Очень, - ответил сосед с чрезвычайною готовностью, - и заметьте, это еще оттепель. Что ж, если бы мороз? Я даже не думал, что у нас так холодно. Отвык.

Из-за границы что ль?

Да, из Швейцарии.

Фью! Эк ведь вас!..

Черноволосый присвистнул и захохотал.

Завязался разговор. Готовность белокурого молодого человека в швейцарском плаще отвечать на все вопросы своего черномазого соседа была удивительная и без всякого подозрения совершенной небрежности, неуместности и праздности иных вопросов. Отвечая, он объявил, между прочим, что действительно долго не был в России, слишком четыре года, что отправлен был за границу по болезни, по какой-то странной нервной болезни, в роде падучей или Виттовой пляски, каких-то дрожаний и судорог. Слушая его, черномазый несколько раз усмехался; особенно засмеялся он, когда на вопрос: "что же, вылечили?" - белокурый отвечал, что "нет, не вылечили".

Хе! Денег что, должно быть, даром переплатили, а мы-то им здесь верим, - язвительно заметил черномазый.

Истинная правда! - ввязался в разговор один сидевший рядом и дурно одетый господин, нечто в роде закорузлого в подьячестве чиновника, лет сорока, сильного сложения, с красным носом и угреватым лицом: - истинная правда-с, только все русские силы даром к себе переводят!

О, как вы в моем случае ошибаетесь, - подхватил швейцарский пациент, тихим и примиряющим голосом; - конечно, я спорить не могу, потому что всего не знаю, но мой доктор мне из своих последних еще на дорогу сюда дал, да два почти года там на свой счет содержал.

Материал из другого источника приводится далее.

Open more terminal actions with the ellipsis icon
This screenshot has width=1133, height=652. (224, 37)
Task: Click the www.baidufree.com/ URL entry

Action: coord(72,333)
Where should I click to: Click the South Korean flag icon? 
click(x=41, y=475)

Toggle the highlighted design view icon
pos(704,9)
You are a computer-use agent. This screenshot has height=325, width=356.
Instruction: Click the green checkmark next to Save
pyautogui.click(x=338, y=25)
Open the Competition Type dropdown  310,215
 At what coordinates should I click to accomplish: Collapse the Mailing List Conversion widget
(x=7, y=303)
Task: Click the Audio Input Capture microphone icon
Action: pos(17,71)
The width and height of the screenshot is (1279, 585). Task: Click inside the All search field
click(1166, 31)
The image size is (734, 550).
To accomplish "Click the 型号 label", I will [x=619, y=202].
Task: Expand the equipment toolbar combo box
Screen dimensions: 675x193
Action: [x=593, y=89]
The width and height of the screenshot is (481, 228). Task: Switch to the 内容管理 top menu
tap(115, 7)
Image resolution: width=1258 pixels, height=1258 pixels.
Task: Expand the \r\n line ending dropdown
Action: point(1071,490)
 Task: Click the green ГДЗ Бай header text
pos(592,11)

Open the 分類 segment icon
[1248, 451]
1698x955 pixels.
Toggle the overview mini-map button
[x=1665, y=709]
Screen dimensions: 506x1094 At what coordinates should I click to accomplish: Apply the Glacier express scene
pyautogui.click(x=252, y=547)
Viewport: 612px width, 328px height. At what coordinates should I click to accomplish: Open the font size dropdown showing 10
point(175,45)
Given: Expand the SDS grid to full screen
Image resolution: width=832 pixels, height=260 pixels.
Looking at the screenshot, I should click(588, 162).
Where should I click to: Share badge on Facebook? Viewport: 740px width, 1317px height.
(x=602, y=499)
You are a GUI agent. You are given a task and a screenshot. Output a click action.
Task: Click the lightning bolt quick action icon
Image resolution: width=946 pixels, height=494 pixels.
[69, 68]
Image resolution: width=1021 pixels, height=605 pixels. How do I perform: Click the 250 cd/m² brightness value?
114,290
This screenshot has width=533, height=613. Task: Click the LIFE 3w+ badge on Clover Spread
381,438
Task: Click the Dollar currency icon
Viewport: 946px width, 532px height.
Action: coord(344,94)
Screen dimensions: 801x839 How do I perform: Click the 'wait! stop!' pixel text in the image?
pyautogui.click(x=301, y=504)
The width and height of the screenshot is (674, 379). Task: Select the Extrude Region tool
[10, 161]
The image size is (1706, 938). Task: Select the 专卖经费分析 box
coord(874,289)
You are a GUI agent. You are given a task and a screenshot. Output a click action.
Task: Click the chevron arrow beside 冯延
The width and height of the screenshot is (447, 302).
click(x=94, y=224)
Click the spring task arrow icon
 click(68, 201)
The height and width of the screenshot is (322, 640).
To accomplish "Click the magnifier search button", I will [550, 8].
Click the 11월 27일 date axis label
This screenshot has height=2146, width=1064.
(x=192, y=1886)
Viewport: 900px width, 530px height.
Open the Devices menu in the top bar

Что ж, некому платить что ли было? - спросил черномазый.

Да, господин Павлищев, который меня там содержал, два года назад помер; я писал потом сюда генеральше Епанчиной, моей дальней родственнице, но ответа не получил. Так с тем и приехал.

Куда же приехали-то?

То-есть, где остановлюсь?.. Да не знаю еще, право… так…

Не решились еще?

И оба слушателя снова захохотали.

И небось в этом узелке вся ваша суть заключается? - спросил черномазый.

Об заклад готов биться, что так, - подхватил с чрезвычайно довольным видом красноносый чиновник, - и что дальнейшей поклажи в багажных вагонах не имеется, хотя бедность и не порок, чего опять-таки нельзя не заметить.

Оказалось, что и это было так: белокурый молодой человек тотчас же и с необыкновенною поспешностью в этом признался.

Узелок ваш все-таки имеет некоторое значение, - продолжал чиновник, когда нахохотались досыта (замечательно, что и сам обладатель узелка начал, наконец, смеяться, глядя на них, что увеличило их веселость), - и хотя можно побиться, что в нем не заключается золотых, заграничных свертков с наполеондорами и фридрихсдорами, ниже с голландскими арабчиками, о чем можно еще заключить, хотя бы только по штиблетам, облекающим иностранные башмаки ваши, но… если к вашему узелку прибавить в придачу такую будто бы родственницу, как, примерно, генеральша Епанчина, то и узелок примет некоторое иное значение, разумеется, в том только случае, если генеральша Епанчина вам действительно родственница, и вы не ошибаетесь, по рассеянности… что очень и очень свойственно человеку, ну хоть… от излишка воображения.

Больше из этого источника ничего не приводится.